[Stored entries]
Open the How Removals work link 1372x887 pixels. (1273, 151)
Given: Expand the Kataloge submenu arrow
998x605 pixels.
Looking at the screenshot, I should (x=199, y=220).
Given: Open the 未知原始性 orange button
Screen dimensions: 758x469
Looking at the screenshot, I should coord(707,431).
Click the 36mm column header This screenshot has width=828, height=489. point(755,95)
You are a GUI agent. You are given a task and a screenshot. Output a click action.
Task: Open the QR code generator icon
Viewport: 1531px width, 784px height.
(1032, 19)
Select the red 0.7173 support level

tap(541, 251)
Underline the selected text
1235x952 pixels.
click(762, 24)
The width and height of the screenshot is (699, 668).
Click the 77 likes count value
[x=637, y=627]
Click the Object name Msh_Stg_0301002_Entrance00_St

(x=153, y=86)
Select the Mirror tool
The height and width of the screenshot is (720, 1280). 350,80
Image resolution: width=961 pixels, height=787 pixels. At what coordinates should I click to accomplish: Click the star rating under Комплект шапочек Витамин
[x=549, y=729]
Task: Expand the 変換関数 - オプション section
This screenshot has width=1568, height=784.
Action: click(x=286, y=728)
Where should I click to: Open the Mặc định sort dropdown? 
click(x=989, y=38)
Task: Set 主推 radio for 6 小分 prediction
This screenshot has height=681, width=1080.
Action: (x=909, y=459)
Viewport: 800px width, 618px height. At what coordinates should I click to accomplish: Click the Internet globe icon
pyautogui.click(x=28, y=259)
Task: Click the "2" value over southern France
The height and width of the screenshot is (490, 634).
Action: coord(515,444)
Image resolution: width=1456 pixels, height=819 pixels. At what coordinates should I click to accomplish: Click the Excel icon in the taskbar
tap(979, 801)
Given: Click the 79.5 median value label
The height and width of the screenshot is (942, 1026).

Direction: Repeat the data above verbatim, from the line containing "The width and" through the line containing "Action: (x=909, y=459)", including both of those lines.

Response:
The width and height of the screenshot is (699, 668).
Click the 77 likes count value
[x=637, y=627]
Click the Object name Msh_Stg_0301002_Entrance00_St

(x=153, y=86)
Select the Mirror tool
The height and width of the screenshot is (720, 1280). 350,80
Image resolution: width=961 pixels, height=787 pixels. At what coordinates should I click to accomplish: Click the star rating under Комплект шапочек Витамин
[x=549, y=729]
Task: Expand the 変換関数 - オプション section
This screenshot has width=1568, height=784.
Action: click(x=286, y=728)
Where should I click to: Open the Mặc định sort dropdown? 
click(x=989, y=38)
Task: Set 主推 radio for 6 小分 prediction
This screenshot has height=681, width=1080.
Action: (x=909, y=459)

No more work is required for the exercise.